SUPPLIED MATERIAL:
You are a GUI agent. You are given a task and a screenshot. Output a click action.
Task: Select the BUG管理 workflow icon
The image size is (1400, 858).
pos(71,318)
...
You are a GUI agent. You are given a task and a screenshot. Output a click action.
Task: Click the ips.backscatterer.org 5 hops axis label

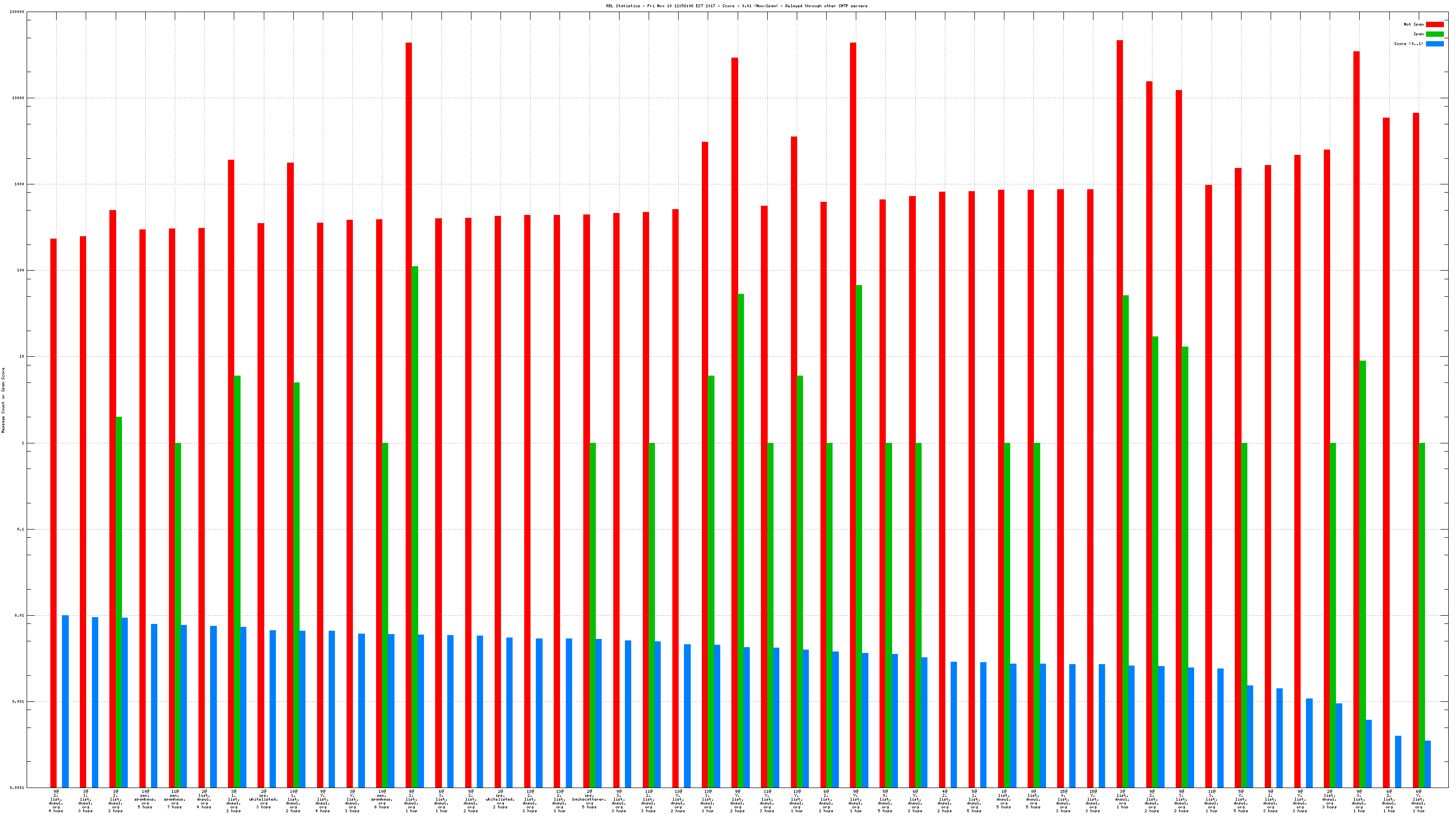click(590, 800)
--
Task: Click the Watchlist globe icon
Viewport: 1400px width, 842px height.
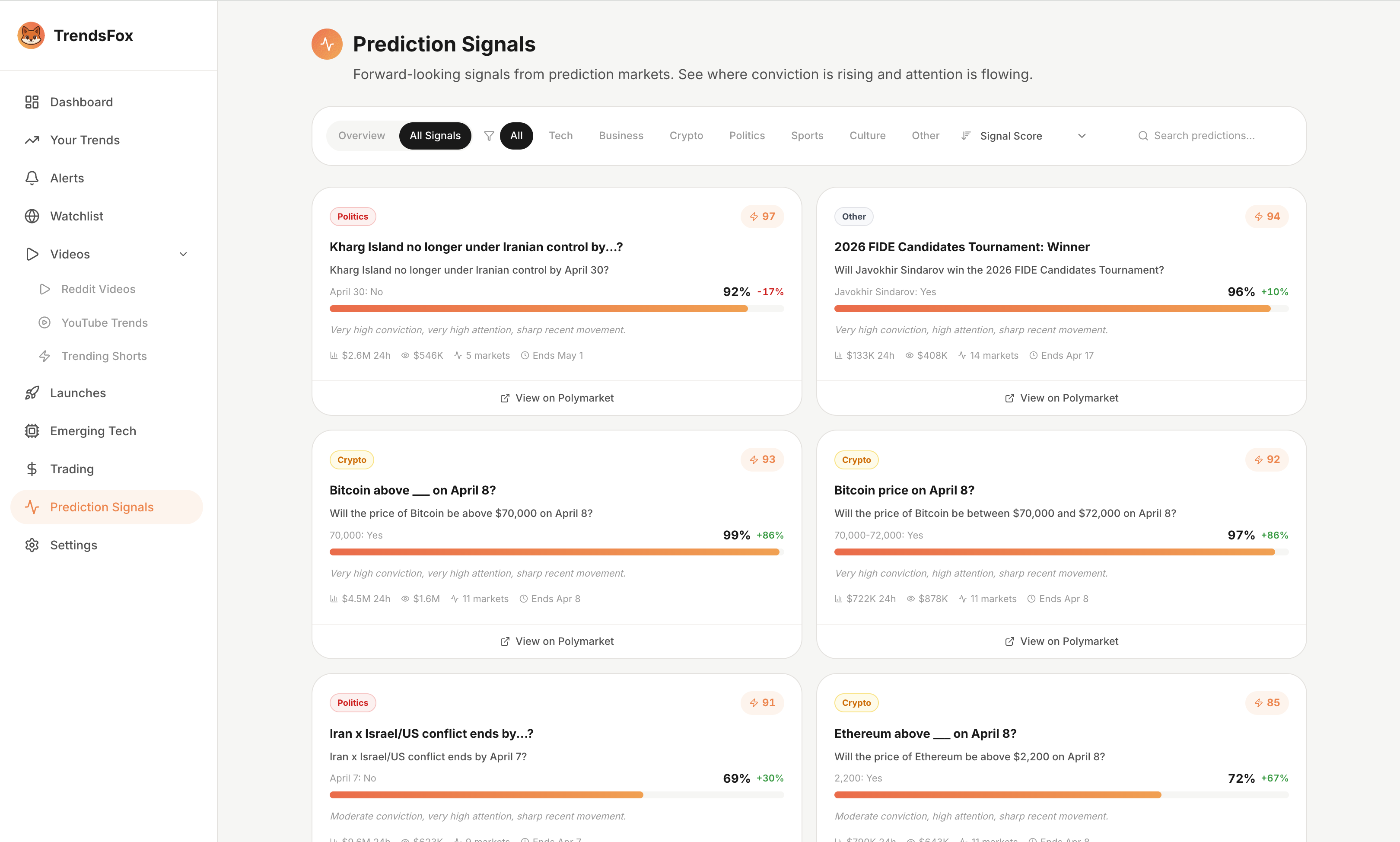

WHAT TO PRODUCE: Look through the data above for the string "icon" and copy every line where it appears.

RESPONSE TO THIS TASK:
Task: Select the BUG管理 workflow icon
Task: Click the Watchlist globe icon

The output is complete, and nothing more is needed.